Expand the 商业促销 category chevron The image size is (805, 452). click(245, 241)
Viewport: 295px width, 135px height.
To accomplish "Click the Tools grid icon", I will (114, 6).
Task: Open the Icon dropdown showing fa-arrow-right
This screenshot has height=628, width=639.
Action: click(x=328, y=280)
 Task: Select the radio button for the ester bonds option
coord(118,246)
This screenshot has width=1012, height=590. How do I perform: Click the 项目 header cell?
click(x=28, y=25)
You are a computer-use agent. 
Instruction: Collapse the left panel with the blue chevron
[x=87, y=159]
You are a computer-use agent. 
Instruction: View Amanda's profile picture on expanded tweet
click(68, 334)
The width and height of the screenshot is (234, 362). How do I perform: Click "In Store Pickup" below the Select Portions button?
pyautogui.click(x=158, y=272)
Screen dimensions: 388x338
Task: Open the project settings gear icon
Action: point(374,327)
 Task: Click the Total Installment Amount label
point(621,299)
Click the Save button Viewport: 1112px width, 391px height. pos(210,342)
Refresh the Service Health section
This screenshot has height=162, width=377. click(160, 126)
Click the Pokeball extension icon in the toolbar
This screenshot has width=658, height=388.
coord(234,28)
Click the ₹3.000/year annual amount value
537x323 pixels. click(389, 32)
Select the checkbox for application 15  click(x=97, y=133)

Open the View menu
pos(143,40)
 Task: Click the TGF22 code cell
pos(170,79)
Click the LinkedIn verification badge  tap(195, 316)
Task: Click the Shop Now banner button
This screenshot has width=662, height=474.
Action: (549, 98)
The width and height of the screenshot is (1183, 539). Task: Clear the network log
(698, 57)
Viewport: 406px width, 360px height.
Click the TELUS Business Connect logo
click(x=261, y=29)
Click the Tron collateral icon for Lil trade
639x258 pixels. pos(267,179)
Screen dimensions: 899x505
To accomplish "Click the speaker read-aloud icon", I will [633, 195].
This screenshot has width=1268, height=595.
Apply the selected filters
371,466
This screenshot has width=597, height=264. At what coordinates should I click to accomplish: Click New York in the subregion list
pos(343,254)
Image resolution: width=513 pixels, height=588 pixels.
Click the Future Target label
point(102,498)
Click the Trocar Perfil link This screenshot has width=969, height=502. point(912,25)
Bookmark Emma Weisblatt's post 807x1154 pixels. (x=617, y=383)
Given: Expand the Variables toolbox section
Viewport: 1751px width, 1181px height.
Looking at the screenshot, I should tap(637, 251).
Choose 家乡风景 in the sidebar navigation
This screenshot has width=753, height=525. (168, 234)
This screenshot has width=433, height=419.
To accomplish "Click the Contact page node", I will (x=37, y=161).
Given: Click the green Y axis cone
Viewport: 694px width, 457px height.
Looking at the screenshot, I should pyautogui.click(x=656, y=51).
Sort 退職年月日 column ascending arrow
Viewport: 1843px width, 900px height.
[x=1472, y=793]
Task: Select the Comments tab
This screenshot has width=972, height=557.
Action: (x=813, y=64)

**The problem:**
Copy all of the entries above, reproducing every line without any changes.

**Complete answer:**
Expand the 商业促销 category chevron The image size is (805, 452). click(245, 241)
Viewport: 295px width, 135px height.
To accomplish "Click the Tools grid icon", I will (114, 6).
Task: Open the Icon dropdown showing fa-arrow-right
This screenshot has height=628, width=639.
Action: click(x=328, y=280)
 Task: Select the radio button for the ester bonds option
coord(118,246)
This screenshot has width=1012, height=590. How do I perform: Click the 项目 header cell?
click(x=28, y=25)
You are a computer-use agent. 
Instruction: Collapse the left panel with the blue chevron
[x=87, y=159]
You are a computer-use agent. 
Instruction: View Amanda's profile picture on expanded tweet
click(68, 334)
The width and height of the screenshot is (234, 362). How do I perform: Click "In Store Pickup" below the Select Portions button?
pyautogui.click(x=158, y=272)
Screen dimensions: 388x338
Task: Open the project settings gear icon
Action: point(374,327)
 Task: Click the Total Installment Amount label
point(621,299)
Click the Save button Viewport: 1112px width, 391px height. pos(210,342)
Refresh the Service Health section
This screenshot has height=162, width=377. click(160, 126)
Click the Pokeball extension icon in the toolbar
This screenshot has width=658, height=388.
coord(234,28)
Click the ₹3.000/year annual amount value
537x323 pixels. click(389, 32)
Select the checkbox for application 15  click(x=97, y=133)

Open the View menu
pos(143,40)
 Task: Click the TGF22 code cell
pos(170,79)
Click the LinkedIn verification badge  tap(195, 316)
Task: Click the Shop Now banner button
This screenshot has width=662, height=474.
Action: (549, 98)
The width and height of the screenshot is (1183, 539). Task: Clear the network log
(698, 57)
Viewport: 406px width, 360px height.
Click the TELUS Business Connect logo
click(x=261, y=29)
Click the Tron collateral icon for Lil trade
639x258 pixels. pos(267,179)
Screen dimensions: 899x505
To accomplish "Click the speaker read-aloud icon", I will [633, 195].
This screenshot has width=1268, height=595.
Apply the selected filters
371,466
This screenshot has width=597, height=264. At what coordinates should I click to accomplish: Click New York in the subregion list
pos(343,254)
Image resolution: width=513 pixels, height=588 pixels.
Click the Future Target label
point(102,498)
Click the Trocar Perfil link This screenshot has width=969, height=502. point(912,25)
Bookmark Emma Weisblatt's post 807x1154 pixels. (x=617, y=383)
Given: Expand the Variables toolbox section
Viewport: 1751px width, 1181px height.
Looking at the screenshot, I should tap(637, 251).
Choose 家乡风景 in the sidebar navigation
This screenshot has width=753, height=525. (168, 234)
This screenshot has width=433, height=419.
To accomplish "Click the Contact page node", I will (x=37, y=161).
Given: Click the green Y axis cone
Viewport: 694px width, 457px height.
Looking at the screenshot, I should pyautogui.click(x=656, y=51).
Sort 退職年月日 column ascending arrow
Viewport: 1843px width, 900px height.
[x=1472, y=793]
Task: Select the Comments tab
This screenshot has width=972, height=557.
Action: (x=813, y=64)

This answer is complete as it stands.